* Exercise requirements *
Identify each line in the records below that contains the word "checkbox", and copy it.

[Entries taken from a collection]
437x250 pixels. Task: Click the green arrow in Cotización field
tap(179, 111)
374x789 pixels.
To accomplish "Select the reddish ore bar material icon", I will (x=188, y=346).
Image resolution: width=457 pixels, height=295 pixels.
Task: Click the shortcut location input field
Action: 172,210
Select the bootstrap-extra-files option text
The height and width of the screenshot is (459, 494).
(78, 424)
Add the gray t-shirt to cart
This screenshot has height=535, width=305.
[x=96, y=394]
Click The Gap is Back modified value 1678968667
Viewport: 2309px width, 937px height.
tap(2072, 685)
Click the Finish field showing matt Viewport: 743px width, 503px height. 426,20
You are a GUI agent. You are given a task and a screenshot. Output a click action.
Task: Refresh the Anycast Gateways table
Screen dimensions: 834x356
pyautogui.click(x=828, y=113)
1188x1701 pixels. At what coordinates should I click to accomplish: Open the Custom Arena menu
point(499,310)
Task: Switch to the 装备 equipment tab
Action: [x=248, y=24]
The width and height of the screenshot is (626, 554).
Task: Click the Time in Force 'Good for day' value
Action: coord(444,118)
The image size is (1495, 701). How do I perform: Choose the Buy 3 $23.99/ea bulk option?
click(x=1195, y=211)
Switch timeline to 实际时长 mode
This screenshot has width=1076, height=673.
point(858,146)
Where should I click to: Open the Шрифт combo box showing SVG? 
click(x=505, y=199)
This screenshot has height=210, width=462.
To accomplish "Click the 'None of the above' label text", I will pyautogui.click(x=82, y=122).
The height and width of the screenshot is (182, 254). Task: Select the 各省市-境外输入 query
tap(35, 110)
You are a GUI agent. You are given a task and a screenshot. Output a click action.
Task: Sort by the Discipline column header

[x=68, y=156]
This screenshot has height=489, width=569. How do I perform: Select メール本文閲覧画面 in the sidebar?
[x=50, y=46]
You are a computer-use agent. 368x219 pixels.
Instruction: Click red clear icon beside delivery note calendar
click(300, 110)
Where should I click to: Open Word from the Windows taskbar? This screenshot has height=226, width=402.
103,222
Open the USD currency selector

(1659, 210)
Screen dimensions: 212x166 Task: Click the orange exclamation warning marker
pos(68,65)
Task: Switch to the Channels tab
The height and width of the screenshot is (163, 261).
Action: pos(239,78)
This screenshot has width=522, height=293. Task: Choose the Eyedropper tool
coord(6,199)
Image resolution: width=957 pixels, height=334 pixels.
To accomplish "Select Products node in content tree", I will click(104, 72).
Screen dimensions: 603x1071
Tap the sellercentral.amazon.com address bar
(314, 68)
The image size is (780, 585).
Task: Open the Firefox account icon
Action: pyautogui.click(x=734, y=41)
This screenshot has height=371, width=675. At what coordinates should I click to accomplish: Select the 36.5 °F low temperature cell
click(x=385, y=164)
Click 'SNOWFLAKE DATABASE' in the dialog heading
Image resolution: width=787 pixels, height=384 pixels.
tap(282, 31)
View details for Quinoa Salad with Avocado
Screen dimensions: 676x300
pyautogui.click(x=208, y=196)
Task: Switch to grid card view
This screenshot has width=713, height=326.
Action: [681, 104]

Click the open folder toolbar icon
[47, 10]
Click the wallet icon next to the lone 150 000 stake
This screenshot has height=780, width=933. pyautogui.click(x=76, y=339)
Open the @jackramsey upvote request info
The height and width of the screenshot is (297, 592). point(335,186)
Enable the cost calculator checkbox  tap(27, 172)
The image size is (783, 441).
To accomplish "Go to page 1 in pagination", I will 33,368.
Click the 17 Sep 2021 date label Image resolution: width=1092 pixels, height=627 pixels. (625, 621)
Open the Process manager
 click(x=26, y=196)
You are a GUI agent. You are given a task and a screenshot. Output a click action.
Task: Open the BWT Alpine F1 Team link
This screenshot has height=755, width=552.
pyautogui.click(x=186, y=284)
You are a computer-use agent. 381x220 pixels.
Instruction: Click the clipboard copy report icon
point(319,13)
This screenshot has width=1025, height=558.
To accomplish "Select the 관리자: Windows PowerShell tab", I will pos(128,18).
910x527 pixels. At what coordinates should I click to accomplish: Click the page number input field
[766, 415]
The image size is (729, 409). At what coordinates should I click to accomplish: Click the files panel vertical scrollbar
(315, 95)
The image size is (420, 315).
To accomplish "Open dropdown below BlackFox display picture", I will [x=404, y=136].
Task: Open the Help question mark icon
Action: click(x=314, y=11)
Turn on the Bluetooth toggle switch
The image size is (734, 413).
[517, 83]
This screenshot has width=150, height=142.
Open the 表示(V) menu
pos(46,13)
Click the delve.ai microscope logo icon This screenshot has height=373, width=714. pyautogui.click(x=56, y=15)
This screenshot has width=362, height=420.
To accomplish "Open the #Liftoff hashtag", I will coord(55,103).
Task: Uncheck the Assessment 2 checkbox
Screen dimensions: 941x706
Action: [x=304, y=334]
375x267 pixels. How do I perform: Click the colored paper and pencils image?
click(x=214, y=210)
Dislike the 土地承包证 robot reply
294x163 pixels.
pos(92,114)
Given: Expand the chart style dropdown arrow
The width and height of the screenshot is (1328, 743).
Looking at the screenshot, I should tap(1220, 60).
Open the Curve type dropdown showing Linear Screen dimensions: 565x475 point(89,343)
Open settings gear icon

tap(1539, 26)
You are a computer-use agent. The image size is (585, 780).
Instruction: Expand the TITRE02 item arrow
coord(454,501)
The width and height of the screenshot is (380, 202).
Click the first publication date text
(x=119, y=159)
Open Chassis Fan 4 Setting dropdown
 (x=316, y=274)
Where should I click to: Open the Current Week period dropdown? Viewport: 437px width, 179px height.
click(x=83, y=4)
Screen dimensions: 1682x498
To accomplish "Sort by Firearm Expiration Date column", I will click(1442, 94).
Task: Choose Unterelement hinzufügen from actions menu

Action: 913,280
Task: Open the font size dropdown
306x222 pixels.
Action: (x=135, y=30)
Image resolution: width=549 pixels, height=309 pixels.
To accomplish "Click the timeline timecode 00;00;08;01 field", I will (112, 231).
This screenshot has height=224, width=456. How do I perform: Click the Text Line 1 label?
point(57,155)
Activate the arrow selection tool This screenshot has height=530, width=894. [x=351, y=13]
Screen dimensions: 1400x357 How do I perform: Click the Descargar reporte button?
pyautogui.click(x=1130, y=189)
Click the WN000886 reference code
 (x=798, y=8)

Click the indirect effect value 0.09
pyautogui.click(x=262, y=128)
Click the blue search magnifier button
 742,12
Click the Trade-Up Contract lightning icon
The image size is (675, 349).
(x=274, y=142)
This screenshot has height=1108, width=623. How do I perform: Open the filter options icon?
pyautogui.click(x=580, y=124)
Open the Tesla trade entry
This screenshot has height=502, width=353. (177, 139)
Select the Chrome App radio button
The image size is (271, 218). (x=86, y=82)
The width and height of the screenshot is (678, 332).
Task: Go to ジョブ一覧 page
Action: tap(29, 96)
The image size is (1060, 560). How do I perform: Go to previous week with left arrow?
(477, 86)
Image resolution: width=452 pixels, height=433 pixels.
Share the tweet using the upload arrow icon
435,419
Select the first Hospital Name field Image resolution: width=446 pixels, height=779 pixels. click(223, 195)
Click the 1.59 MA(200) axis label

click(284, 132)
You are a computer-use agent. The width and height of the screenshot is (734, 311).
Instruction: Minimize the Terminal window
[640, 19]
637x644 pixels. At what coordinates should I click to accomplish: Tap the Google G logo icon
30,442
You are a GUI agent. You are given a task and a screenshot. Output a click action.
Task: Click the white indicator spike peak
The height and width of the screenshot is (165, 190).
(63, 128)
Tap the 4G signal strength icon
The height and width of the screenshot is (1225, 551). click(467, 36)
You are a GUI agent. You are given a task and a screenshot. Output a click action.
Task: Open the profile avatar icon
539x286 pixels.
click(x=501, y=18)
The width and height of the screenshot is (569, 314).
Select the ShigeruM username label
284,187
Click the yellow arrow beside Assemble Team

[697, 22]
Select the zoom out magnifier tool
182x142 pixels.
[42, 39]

* Result of the task *
Enable the cost calculator checkbox  tap(27, 172)
Task: Uncheck the Assessment 2 checkbox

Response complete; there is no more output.